Sony’s strategy is focused on four gateways to the networked world. They are the digital televisions and set-top boxes, VAIO personal computers, mobile devices (such as the CLIE handheld devices and digital phones) and PlayStation2 game consoles. To ensure that these products possess internet-enabled capability, Sony has developed new audio-visual applications designed to personalize technology that give consumers easy, ubiquitous access to entertainment and information – no matter whether the content comes from cable, satellite, terrestrial, packaged media or the Internet – the company’s software strategy.

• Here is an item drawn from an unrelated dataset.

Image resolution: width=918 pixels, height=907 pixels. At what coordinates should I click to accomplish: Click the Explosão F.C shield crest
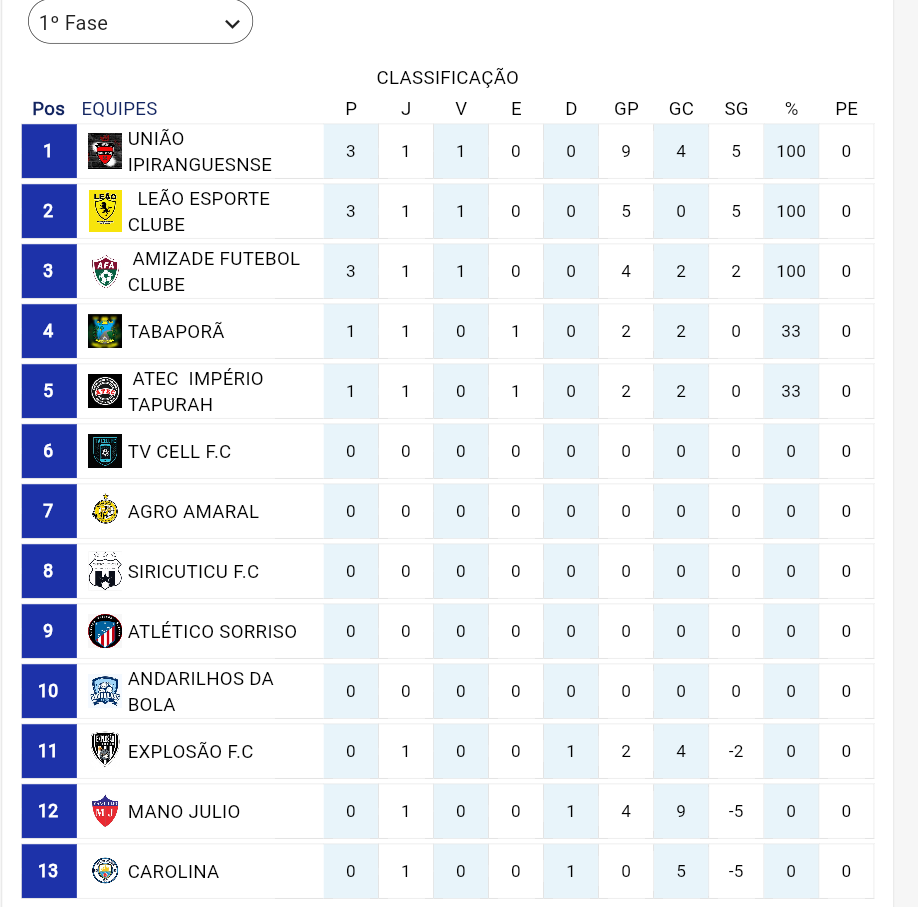coord(105,751)
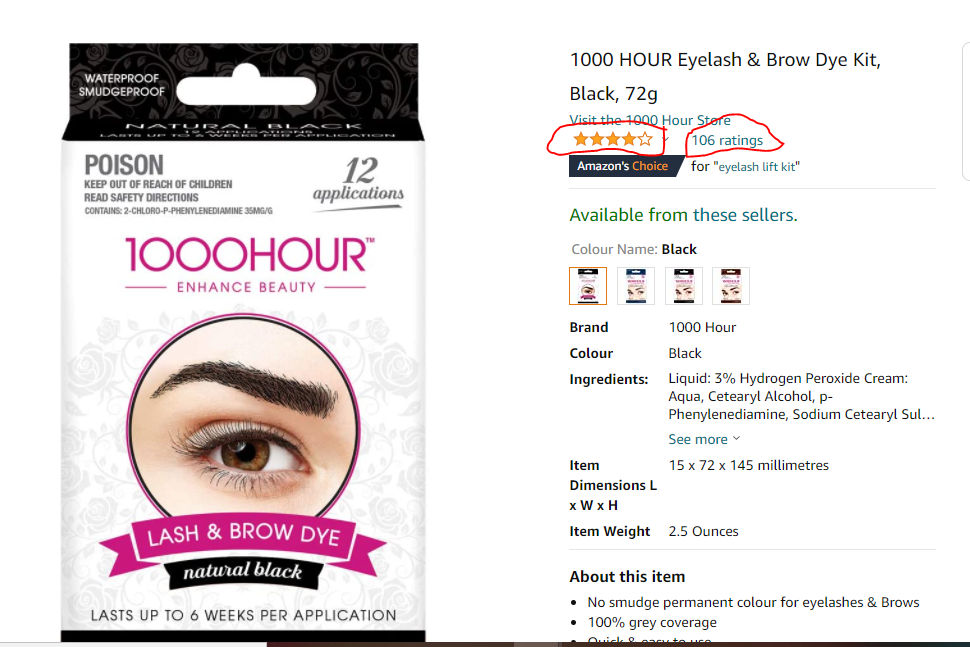Click the main product box image
Screen dimensions: 970x647
point(243,342)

•Reinforce Brand Values & Promote a World Class Brand
Chairman of the Board, Norio Ohga, once said:
“… The most valuable asset of all is the four letters, S, O, N, Y. I tell them, make sure the basis of your actions is increasing the value of these four letters…” This underscores the strong emphasis on the importance of reinforcing the brand values at Sony. The company also embarked on the project dubbed ‘Being Sony’ to help the various stakeholders assimilate the brand values better. The phenomenal strength of the Sony brand worldwide is surely a testament to the company’s reputation for producing innovative products of exceptional quality and value. Sony celebrates brand diversity to connect with consumers across various lifestyle segments. For instance the grand MiniDisc format re-launch under the Walkman brand in2000 was meant to communicate subtly that Sony is well connected to the world, the lifestyle that people pursue, particularly the Y Generation. •Encourage Dreams

Sony strives to create things – things not essential, yet hard to live without – for every kind of imagination with its products that stimulate the senses and refresh the spirit and ideas. Sony describes profoundly on its website “We are not here to be logical or predictable. We’re here to pursue INFINITE possibilities. We allow the BRIGHTEST minds to interact freely, so the UNEXPECTED can emerge” To emphasize the aspiration of creating things from imagery, Sony’s top management knows that creativity is the company’s essence and thus they frequently take chances in innovation work, aiming to exceed the expectations of consumers. In order to succeed using differentiation strategy, Sony must possess the ability to continuously produce innovative and quality products that exceed customers’ expectations and at costs that approach near its competitors.